I’ve blamed my broken funny bone on our less than joyful economy; I’ve blamed the word-well- run-dry on a dismal housing market. But maybe my Phoenix friend Jonathan Dalton said it best:
Over the past several months I’ve found myself inexorably withdrawing from the real estate blogging world. It’s not that I have issue with what’s being written or the issues being debated. Rather, it’s a growing sense that it’s all been said. And after a while, purely academic debates lose their luster.
I agree that in terms of blogging for an industry audience, it is feeling a lot like Groundhog Day, but like new buyers and sellers enter the market every day, so do new readers visit a local site. So I’ll do Jonathan one better. We are closing in on three years here, and with age we tend to get less reckless. Where’s the fun in that?
My mouth (or, in this case, my keyboard) has always been the pace vehicle for my brain, a brain running a few lengths behind at all times. It continues to get me in a lot of trouble. But lately, I admit I have taken caution to the extreme. I tend to spend too much time thinking, rethinking and over-thinking each post. How will it be received? Who will read it? Are statistics too boring? Are personal anecdotes to trite? In the process, I risk completely neutralizing any message or entertainment value. In short, I’ve been walking on eggshells instead of dancing up a storm.
I did something this morning that I have only done once before. I pulled a post. The first time, it was painful. I agonized, feeling like a do-over was the ultimate sin against the transparency Gods, and I even saved a copy “just in case.” Today, it took just a fraction of a second and one click executed with no remorse. It was a silly, stream of consciousness, bury the previous “I’m on vacation” post post, yet what I found funny, someone (from Ireland, no less) found offensive. This is when both of my ‘x’ chromosomes kicked in, the ones that are constantly counseling me to avoid confrontation at all costs, leading me to take the path of least resistance.

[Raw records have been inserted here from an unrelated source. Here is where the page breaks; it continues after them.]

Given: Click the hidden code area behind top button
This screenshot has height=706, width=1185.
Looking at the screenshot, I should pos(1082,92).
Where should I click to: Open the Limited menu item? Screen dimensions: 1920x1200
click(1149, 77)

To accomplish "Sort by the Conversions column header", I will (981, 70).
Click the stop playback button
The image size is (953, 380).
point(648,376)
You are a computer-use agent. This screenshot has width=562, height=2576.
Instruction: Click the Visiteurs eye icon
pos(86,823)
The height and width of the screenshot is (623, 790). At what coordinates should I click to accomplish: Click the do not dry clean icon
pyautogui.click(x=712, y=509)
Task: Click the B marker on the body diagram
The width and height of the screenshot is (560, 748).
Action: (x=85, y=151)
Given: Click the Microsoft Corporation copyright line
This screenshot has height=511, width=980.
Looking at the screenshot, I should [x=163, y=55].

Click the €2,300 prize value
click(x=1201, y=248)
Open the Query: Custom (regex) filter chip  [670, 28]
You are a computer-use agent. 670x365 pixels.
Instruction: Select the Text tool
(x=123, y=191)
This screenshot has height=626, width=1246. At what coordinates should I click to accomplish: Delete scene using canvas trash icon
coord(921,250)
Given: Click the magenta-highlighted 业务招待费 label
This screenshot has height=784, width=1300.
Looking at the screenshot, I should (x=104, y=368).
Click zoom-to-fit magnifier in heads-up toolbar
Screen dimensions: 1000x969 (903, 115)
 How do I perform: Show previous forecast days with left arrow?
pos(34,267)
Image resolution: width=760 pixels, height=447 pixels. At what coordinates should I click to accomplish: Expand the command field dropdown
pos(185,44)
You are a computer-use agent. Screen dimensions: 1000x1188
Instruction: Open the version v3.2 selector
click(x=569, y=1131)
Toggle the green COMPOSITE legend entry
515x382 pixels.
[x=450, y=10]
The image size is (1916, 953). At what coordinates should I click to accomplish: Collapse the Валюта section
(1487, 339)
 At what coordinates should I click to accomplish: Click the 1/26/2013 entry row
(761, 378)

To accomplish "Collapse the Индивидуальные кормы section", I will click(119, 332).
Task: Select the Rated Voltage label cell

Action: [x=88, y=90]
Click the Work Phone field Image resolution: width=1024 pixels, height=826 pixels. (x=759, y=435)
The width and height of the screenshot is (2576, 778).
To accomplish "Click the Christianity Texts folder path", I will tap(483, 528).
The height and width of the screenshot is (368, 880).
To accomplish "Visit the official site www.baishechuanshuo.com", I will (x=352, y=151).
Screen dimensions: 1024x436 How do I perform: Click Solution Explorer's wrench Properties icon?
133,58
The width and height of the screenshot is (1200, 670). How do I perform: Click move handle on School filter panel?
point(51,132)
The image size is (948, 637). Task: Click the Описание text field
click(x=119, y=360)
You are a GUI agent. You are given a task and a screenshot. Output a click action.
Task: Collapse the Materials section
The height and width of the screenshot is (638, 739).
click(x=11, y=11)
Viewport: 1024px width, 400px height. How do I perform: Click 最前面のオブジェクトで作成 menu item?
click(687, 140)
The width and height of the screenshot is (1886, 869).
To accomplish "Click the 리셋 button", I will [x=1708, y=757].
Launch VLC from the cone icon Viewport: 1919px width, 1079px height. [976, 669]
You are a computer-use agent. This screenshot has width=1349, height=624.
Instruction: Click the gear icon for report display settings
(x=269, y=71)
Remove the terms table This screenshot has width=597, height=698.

The harsh reality, however, is that blogging is risky business, as is anything posted on the Internet. It is a given that anything I write will be either misunderstood or ill-received by at least one set of eyes. As I pound away at my keyboard at 5:00 AM, I tend to forget that those eyes are everywhere, even when I can’t see them.
And, of course, the best stories are the ones I can never tell (although I have been guilty of naively pushing the envelope a few times).
I have come to the conclusion that I am, in part, a victim of too much advice. Bloggers by definition read – a lot. And much of what they read is all about purposeful blogging, writing for the audience, and packing in a bunch of keywords that Google will fancy in the process. It’s like dancing, only I am finding that by focusing strictly on technique, the art is lost.
As I was looking back on some of our older articles here, I was struck by one thing. We were better back then. I never lost my passion; I just lost my chutzpah. I used to write for amusement. When it became a business proposition, the cadence changed. Ironically, I was doing just fine doing it the wrong way – my way. So now I am ready to dance again.
And, with that, I am ready to dance again. That’s not to say that meatloaf night won’t come twice between posts every once in awhile, but for now I’m back on the horse. Some people plant roses; I enjoy writing. And if I worry a little less about who might enjoy it, more just might.